As I continue my journey through "Broken Things to Mend" I have discovered the highest and holiest purpose of human existence. Jeffrey R. Holland says: "For each of us to 'come unto Christ' (D&C 20:59), to keep His commandments, and to follow His example back to the Father is surely the highest and holiest purpose of human existence. To help others do that as well--to teach, persuade, and prayerfully lead them to walk that path of redemption also--surely that must be the second most significant task in our lives."
I wonder how many miss the meaning of this? I know that I have. I have been selfish in my life. Actually I think people are all somewhat selfish to some extent. What if we all embrace our high and holy purpose in life? Wow! That thought would change the world.
The chapter I am reading is actually about teaching effectively. But I have received another meaning for me as I have read it. I was meeting with a church leader today. We were talking about forgiveness, not only for others but for ourselves. I discussed how I am struggling to overcome anger that I still have at losing my job last year. Later as I talked with my husband I told him that I realize that I expect to be forgiven but I am not forgiving. I am still harboring feelings that are holding me back. I am not following the Savior's example. How can I expect to be forgiven, follow Christ and help others if I am not forgiving? So my goal, along with the goal to follow Christ each day, is to let go of those angry feelings. I never thought I was one to hang onto those kind of feelings but I have. So I have my work cut out for me.
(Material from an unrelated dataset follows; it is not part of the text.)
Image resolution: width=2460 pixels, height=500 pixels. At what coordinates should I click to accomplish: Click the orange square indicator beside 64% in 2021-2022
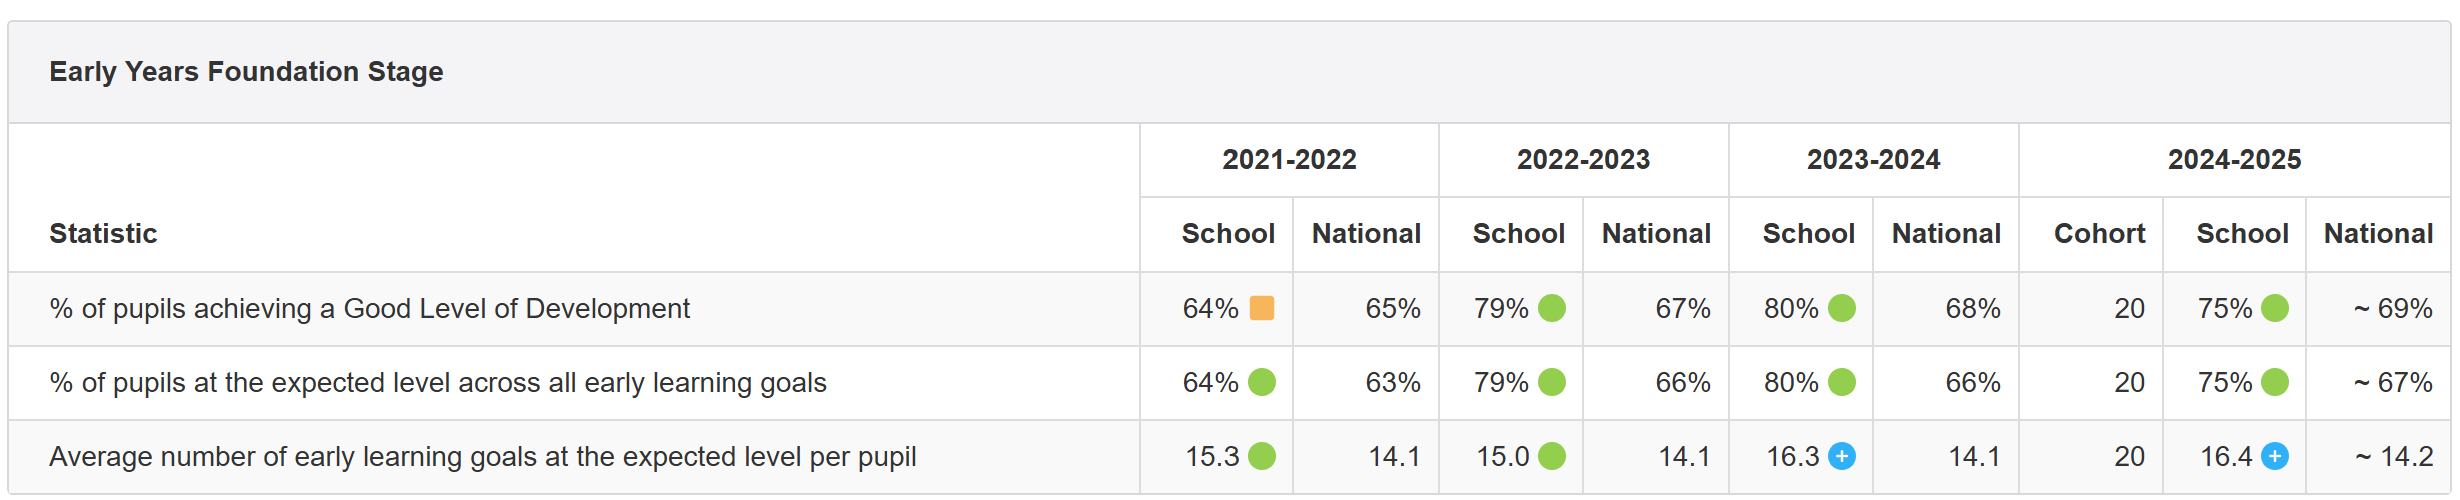1262,308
There is so much more in this chapter. I have only touched on what has inspired me at this time. This book does say "We all need to be touched and nurtured by the Spirit and effective teaching is one of the most important ways this can happen." If we don't keep Jesus Christ foremost in our lives we cannot have a positive effect on others. We cannot help ourselves let alone others.
So my goal is to draw myself out from being turned inward and work at embracing our highest and holiest purpose in this life. I need to constantly be willing and ready to reach up when He is reaching down for me.